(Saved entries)

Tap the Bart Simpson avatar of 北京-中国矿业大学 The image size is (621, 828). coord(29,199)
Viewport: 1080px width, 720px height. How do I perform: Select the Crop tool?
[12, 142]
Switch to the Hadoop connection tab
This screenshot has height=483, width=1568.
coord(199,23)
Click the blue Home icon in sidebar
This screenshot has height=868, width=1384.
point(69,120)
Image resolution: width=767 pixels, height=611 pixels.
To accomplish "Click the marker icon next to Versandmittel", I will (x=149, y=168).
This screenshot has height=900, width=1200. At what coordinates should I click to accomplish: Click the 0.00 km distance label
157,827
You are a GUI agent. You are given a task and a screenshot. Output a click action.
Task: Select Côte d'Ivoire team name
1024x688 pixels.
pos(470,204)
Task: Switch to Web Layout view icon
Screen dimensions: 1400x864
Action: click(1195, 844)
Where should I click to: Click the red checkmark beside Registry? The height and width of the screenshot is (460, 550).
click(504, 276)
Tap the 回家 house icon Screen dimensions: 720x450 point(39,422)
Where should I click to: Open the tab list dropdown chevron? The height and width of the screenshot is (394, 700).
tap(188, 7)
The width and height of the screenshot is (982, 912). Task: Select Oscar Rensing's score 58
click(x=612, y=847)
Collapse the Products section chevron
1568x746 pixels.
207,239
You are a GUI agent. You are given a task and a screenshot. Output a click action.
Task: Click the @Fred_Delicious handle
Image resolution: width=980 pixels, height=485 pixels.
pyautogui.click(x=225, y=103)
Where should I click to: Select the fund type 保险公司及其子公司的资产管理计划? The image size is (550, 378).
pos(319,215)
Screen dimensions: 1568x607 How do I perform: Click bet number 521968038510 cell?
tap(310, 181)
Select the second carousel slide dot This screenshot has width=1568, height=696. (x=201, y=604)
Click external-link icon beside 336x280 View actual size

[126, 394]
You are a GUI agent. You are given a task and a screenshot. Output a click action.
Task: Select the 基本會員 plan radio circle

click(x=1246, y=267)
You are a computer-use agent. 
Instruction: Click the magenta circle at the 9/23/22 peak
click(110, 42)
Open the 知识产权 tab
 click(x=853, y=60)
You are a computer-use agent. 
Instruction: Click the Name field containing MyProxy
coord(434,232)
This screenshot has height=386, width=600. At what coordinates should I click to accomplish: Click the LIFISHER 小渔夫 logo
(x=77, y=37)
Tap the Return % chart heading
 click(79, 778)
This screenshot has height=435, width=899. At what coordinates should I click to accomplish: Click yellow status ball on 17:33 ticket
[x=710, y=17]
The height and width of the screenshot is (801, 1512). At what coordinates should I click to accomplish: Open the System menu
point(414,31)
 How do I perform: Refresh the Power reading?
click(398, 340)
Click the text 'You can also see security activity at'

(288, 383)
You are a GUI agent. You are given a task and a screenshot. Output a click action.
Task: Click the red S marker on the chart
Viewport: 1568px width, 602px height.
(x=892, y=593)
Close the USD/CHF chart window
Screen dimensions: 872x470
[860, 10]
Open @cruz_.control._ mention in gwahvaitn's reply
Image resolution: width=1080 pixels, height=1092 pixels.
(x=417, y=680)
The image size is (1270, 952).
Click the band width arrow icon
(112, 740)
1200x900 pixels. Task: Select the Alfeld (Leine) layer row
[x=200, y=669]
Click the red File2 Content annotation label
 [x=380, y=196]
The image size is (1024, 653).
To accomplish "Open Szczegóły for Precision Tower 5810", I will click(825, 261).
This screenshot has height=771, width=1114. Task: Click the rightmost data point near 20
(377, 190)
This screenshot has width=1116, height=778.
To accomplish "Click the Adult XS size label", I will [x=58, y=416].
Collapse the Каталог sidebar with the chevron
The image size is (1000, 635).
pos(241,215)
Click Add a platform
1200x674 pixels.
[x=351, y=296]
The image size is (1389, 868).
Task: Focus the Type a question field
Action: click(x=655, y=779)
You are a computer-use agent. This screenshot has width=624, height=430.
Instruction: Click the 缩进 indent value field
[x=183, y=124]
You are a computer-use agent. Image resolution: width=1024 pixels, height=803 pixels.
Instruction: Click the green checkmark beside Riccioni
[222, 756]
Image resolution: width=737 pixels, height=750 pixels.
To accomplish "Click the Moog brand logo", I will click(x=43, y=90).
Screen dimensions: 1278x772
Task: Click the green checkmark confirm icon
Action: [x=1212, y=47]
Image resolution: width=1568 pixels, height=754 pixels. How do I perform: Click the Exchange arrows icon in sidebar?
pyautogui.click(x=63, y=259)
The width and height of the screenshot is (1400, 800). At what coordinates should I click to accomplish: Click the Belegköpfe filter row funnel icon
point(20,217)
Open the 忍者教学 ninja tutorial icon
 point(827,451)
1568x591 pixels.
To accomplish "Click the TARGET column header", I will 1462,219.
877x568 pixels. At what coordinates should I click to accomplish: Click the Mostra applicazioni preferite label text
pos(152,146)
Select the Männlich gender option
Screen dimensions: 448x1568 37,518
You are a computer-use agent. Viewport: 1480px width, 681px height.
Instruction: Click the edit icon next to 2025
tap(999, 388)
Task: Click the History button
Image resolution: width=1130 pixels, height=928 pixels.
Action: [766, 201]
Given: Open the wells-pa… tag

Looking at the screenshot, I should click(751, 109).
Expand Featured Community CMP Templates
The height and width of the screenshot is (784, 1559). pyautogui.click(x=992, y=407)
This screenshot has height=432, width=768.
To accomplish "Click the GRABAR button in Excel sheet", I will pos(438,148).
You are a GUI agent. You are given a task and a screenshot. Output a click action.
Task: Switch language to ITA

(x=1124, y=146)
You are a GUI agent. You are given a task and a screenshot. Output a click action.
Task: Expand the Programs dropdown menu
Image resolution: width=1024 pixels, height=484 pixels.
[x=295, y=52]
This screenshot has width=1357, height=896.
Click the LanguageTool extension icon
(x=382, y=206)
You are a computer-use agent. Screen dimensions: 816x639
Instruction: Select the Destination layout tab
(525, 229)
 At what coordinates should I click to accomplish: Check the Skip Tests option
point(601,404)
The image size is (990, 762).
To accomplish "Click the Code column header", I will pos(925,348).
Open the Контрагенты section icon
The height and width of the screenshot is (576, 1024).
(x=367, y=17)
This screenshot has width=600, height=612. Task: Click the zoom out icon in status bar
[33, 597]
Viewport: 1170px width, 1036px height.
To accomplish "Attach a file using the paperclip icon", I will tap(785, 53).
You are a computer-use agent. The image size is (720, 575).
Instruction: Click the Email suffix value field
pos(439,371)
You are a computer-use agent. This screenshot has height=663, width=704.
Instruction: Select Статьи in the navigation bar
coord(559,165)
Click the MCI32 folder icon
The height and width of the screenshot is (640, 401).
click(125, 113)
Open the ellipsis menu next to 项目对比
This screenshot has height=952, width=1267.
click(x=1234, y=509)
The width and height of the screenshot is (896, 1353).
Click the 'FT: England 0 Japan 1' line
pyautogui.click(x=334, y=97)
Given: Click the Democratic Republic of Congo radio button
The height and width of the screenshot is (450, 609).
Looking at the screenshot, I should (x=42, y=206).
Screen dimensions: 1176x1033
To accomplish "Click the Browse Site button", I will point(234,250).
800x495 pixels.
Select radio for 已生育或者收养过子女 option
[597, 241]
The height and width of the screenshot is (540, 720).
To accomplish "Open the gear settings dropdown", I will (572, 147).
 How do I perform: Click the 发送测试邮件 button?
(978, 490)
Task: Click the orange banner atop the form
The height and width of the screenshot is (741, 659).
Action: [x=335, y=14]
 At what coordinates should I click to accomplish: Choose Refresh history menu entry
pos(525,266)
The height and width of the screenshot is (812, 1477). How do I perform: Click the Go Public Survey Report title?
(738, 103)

### Exercise
Among the lines above, count those that hold the word "section" and give only the count.

### Answer to the problem
2